- PROVIDED PASSAGE -
As a new parent I got excited about giving my little girl her very first taste of real food. I couldn’t wait to watch her face contort as she tried to figure out the new texture and flavor in her mouth. I think that is one of the things I looked forward to most when I was pregnant. The videos of babies eating would crack me up in anticipation.
But, as I learned, everyone seems to have a different opinion about when and how a baby should start solids.
Family and friends have to be the most opinionated bunch on the subject. We got oodles of “advice” about when and what to give her. From cereal in the last bottle once you bring her home so she can sleep through the night to give her kidney bean juice before you start solids so that you prepare her stomach. They would tell us, with the sincerest of faces, that anis tea would calm her stomach and cure colic and sugar on bananas would make her like it more. The advice just kept on coming. Even the ladies at the grocery store would comment on what I should introduce next after they got a close look at what I was buying. Where did these people get their ideas anyway?

- AVAILABLE DATA -
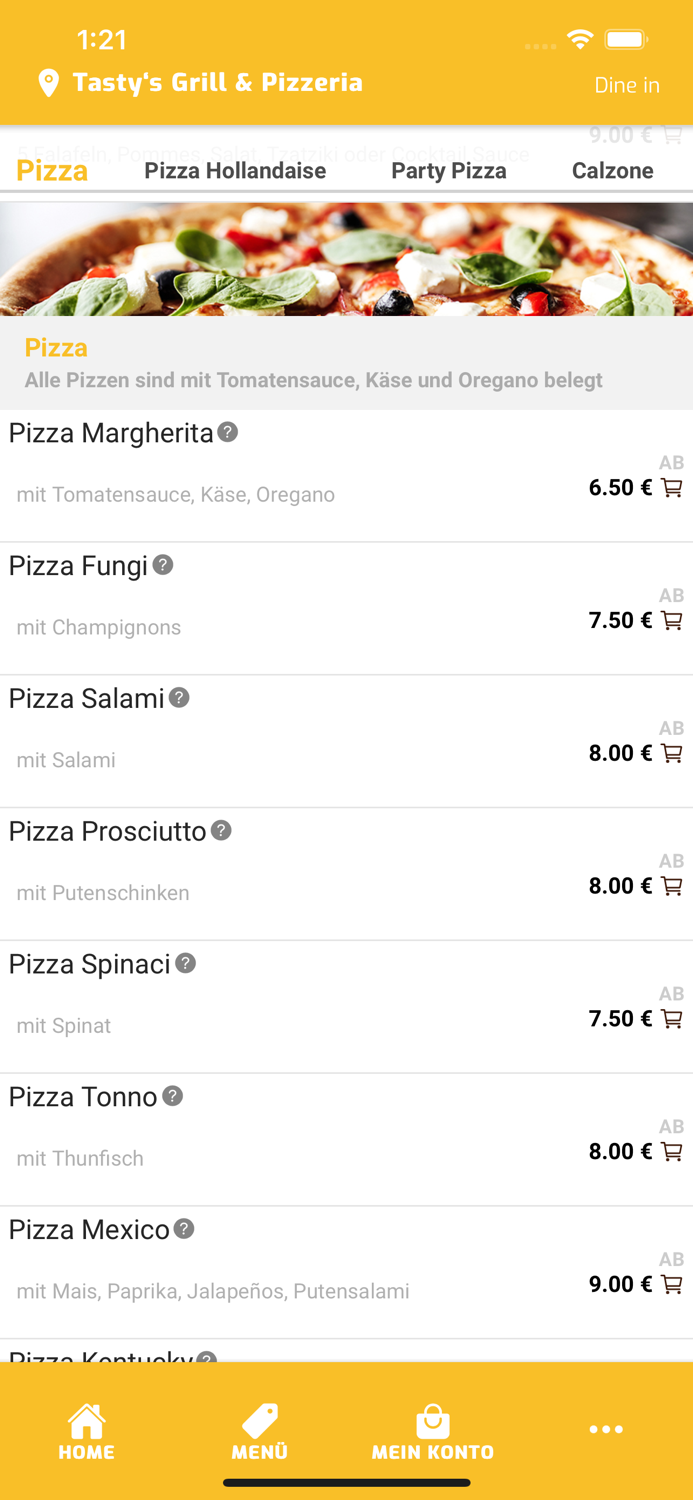Change the Dine in option
Screen dimensions: 693x1500
pyautogui.click(x=627, y=85)
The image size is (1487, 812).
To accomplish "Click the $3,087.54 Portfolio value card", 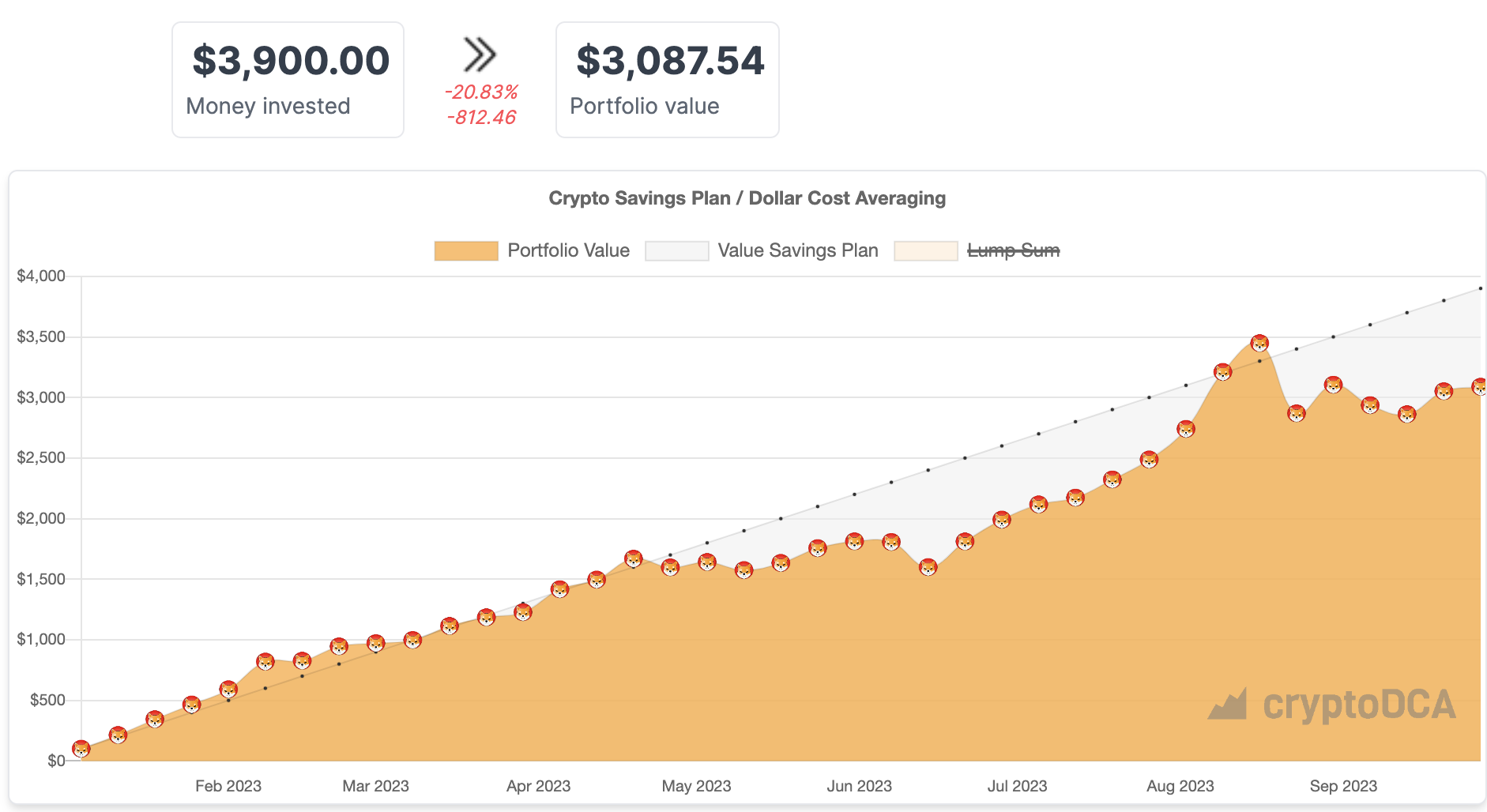I will (x=668, y=80).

- WHAT YOU WILL DO -
1. In the passage about starting a baby on solid food, what did family and friends claim anis tea would do?
2. From the passage about starting a baby on solid food, write out everything from "As a new parent" down to "up in anticipation." again, switching "little girl" to "baby daughter".

- SOLUTIONS FOR EACH TASK -
1. Calm her stomach and cure colic.

2.
As a new parent I got excited about giving my baby daughter her very first taste of real food. I couldn’t wait to watch her face contort as she tried to figure out the new texture and flavor in her mouth. I think that is one of the things I looked forward to most when I was pregnant. The videos of babies eating would crack me up in anticipation.